Abgesehen vom Touristenkoller, der uns jeden Tag mindestens einmal überkam, hat uns Barcelona sehr gefallen. Wir gingen eben eine oder zwei Straßen weiter, schon war es angenehmer, wir aßen und tranken in Kneipen und nicht in Restaurants. Wir fuhren nicht mit den oben offenen, teuren Touristenbussen, die ab Mittag hoffnungslos überfüllt waren, sondern fuhren mit den normalen Stadtlinien, eine Fahrt, mit Zehnerkarte und auch umsteigen, 98 Cent. Das Ticket für die Sagrada Familia bestellten wir am Vorabend im Internet und kamen sofort rein. Nur das Bier mussten wir bei der Kontrolle abgeben, bekamen es aber wieder und tranken es dann im Park.

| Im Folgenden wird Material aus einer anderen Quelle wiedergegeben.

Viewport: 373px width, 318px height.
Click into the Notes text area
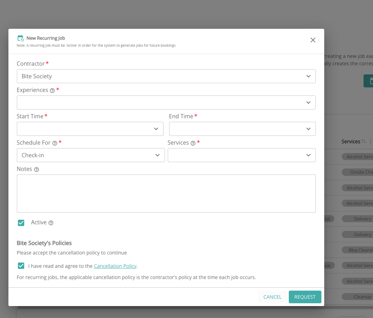click(x=166, y=193)
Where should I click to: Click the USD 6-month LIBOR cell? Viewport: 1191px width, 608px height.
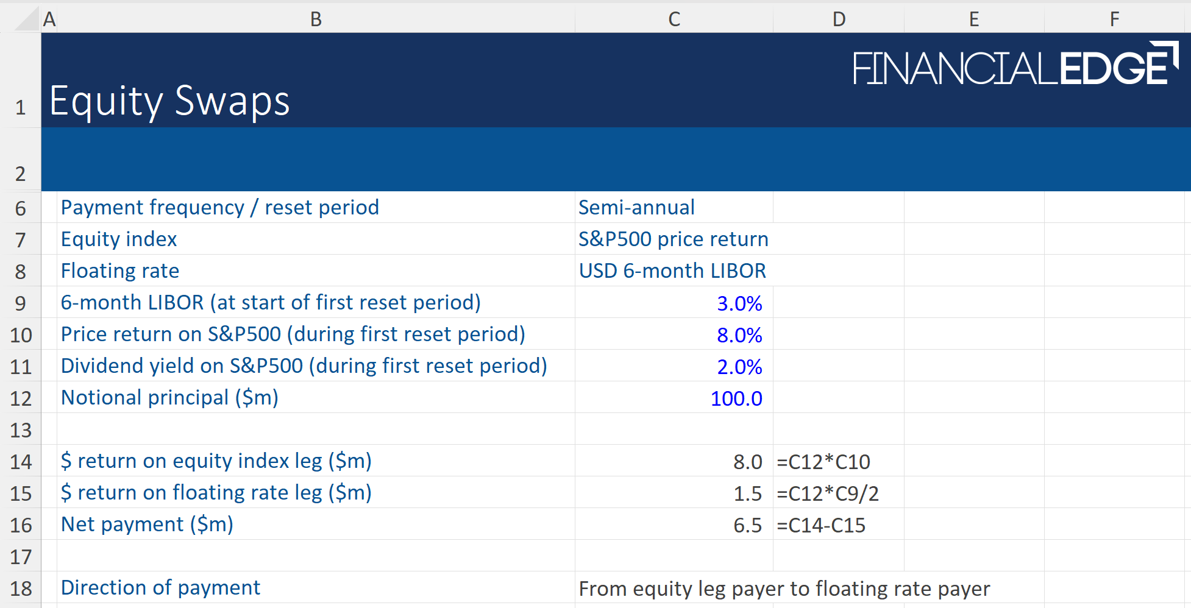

Überhaupt waren die unverhofften Dinge wieder mal die besten: Massage am Strand, baden im Meer, vergessener Rucksack vom Barmann aufbewahrt, Ausgrabungsstelle in einem erstaunlichen Bauwerk, seltsame Vögel in den Palmen, 4-D-Kino mit Schreckmomenten, MarylinMonroe am Fenster, lecker Obstsalat in der Markthalle, eine Ausstellung mit wunderschönen Kinderbuchillustrationen, imposante Bauwerke aller möglichen Stile, verschiedene Viertel und Gassen, in denen man sich verlaufen könnte, eine riesige Verkostung von katalanischen Spezialitäten und und und. Ach ja: gegen Mitternacht in kurzer Hose und T-Shirt in einer Straßenkneipe ein kühles Bier genießen, ist im Oktober einfach wunderbar! So viel erlebt. So viel gesehen.

Würde ich halbnackte Frauen am Fenster fotografieren, würde das als sehr verwerflich eingestuft.